start TASK INPUT

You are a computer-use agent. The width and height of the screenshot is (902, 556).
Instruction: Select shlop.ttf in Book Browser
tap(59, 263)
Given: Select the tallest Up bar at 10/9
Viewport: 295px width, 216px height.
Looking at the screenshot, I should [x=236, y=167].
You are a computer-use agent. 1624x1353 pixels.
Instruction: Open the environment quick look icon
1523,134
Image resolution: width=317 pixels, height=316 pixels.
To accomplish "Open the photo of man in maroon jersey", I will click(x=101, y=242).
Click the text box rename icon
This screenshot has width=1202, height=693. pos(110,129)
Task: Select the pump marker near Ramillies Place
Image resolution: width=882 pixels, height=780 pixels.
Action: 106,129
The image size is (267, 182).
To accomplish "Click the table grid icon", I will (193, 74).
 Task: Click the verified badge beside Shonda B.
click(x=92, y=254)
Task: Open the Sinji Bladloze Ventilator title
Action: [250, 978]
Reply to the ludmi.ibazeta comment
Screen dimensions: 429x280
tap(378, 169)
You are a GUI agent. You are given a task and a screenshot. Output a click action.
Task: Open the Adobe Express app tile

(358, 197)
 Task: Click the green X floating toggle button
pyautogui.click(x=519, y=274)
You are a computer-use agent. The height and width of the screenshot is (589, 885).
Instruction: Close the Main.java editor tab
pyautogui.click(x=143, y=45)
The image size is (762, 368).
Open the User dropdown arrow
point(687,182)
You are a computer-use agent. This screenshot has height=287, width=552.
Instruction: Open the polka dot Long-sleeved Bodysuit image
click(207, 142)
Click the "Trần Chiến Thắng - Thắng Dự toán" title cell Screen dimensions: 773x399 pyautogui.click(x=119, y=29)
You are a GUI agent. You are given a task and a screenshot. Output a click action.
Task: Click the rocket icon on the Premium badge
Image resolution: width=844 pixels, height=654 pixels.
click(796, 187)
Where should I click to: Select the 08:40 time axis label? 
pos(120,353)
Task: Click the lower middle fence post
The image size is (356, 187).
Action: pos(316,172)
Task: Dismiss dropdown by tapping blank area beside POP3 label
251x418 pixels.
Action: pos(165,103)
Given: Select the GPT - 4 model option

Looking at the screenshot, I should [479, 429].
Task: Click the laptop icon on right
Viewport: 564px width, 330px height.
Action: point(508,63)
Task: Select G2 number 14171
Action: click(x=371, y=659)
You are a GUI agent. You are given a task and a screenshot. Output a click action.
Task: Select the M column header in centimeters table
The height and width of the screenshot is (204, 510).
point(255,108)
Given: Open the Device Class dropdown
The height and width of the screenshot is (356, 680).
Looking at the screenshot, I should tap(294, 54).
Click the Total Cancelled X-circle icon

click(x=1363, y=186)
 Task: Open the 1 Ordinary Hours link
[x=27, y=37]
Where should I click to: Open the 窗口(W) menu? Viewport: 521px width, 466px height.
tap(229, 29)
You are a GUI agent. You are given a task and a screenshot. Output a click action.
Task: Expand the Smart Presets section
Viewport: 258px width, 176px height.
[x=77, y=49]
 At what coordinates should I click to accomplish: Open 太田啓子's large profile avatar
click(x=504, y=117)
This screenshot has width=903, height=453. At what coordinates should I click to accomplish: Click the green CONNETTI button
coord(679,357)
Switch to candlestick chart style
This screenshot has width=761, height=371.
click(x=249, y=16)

end TASK INPUT

_GIVEN REQUEST_:
Can you return each of the records above, reproduced line for line without a single change?

_OUTPUT FOR THIS TASK_:
You are a computer-use agent. The width and height of the screenshot is (902, 556).
Instruction: Select shlop.ttf in Book Browser
tap(59, 263)
Given: Select the tallest Up bar at 10/9
Viewport: 295px width, 216px height.
Looking at the screenshot, I should [x=236, y=167].
You are a computer-use agent. 1624x1353 pixels.
Instruction: Open the environment quick look icon
1523,134
Image resolution: width=317 pixels, height=316 pixels.
To accomplish "Open the photo of man in maroon jersey", I will click(x=101, y=242).
Click the text box rename icon
This screenshot has width=1202, height=693. pos(110,129)
Task: Select the pump marker near Ramillies Place
Image resolution: width=882 pixels, height=780 pixels.
Action: 106,129
The image size is (267, 182).
To accomplish "Click the table grid icon", I will (193, 74).
 Task: Click the verified badge beside Shonda B.
click(x=92, y=254)
Task: Open the Sinji Bladloze Ventilator title
Action: [250, 978]
Reply to the ludmi.ibazeta comment
Screen dimensions: 429x280
tap(378, 169)
You are a GUI agent. You are given a task and a screenshot. Output a click action.
Task: Open the Adobe Express app tile

(358, 197)
 Task: Click the green X floating toggle button
pyautogui.click(x=519, y=274)
You are a computer-use agent. The height and width of the screenshot is (589, 885).
Instruction: Close the Main.java editor tab
pyautogui.click(x=143, y=45)
The image size is (762, 368).
Open the User dropdown arrow
point(687,182)
You are a computer-use agent. This screenshot has height=287, width=552.
Instruction: Open the polka dot Long-sleeved Bodysuit image
click(207, 142)
Click the "Trần Chiến Thắng - Thắng Dự toán" title cell Screen dimensions: 773x399 pyautogui.click(x=119, y=29)
You are a GUI agent. You are given a task and a screenshot. Output a click action.
Task: Click the rocket icon on the Premium badge
Image resolution: width=844 pixels, height=654 pixels.
click(796, 187)
Where should I click to: Select the 08:40 time axis label? 
pos(120,353)
Task: Click the lower middle fence post
The image size is (356, 187).
Action: pos(316,172)
Task: Dismiss dropdown by tapping blank area beside POP3 label
251x418 pixels.
Action: pos(165,103)
Given: Select the GPT - 4 model option

Looking at the screenshot, I should [479, 429].
Task: Click the laptop icon on right
Viewport: 564px width, 330px height.
Action: point(508,63)
Task: Select G2 number 14171
Action: click(x=371, y=659)
You are a GUI agent. You are given a task and a screenshot. Output a click action.
Task: Select the M column header in centimeters table
The height and width of the screenshot is (204, 510).
point(255,108)
Given: Open the Device Class dropdown
The height and width of the screenshot is (356, 680).
Looking at the screenshot, I should tap(294, 54).
Click the Total Cancelled X-circle icon

click(x=1363, y=186)
 Task: Open the 1 Ordinary Hours link
[x=27, y=37]
Where should I click to: Open the 窗口(W) menu? Viewport: 521px width, 466px height.
tap(229, 29)
You are a GUI agent. You are given a task and a screenshot. Output a click action.
Task: Expand the Smart Presets section
Viewport: 258px width, 176px height.
[x=77, y=49]
 At what coordinates should I click to accomplish: Open 太田啓子's large profile avatar
click(x=504, y=117)
This screenshot has width=903, height=453. At what coordinates should I click to accomplish: Click the green CONNETTI button
coord(679,357)
Switch to candlestick chart style
This screenshot has width=761, height=371.
click(x=249, y=16)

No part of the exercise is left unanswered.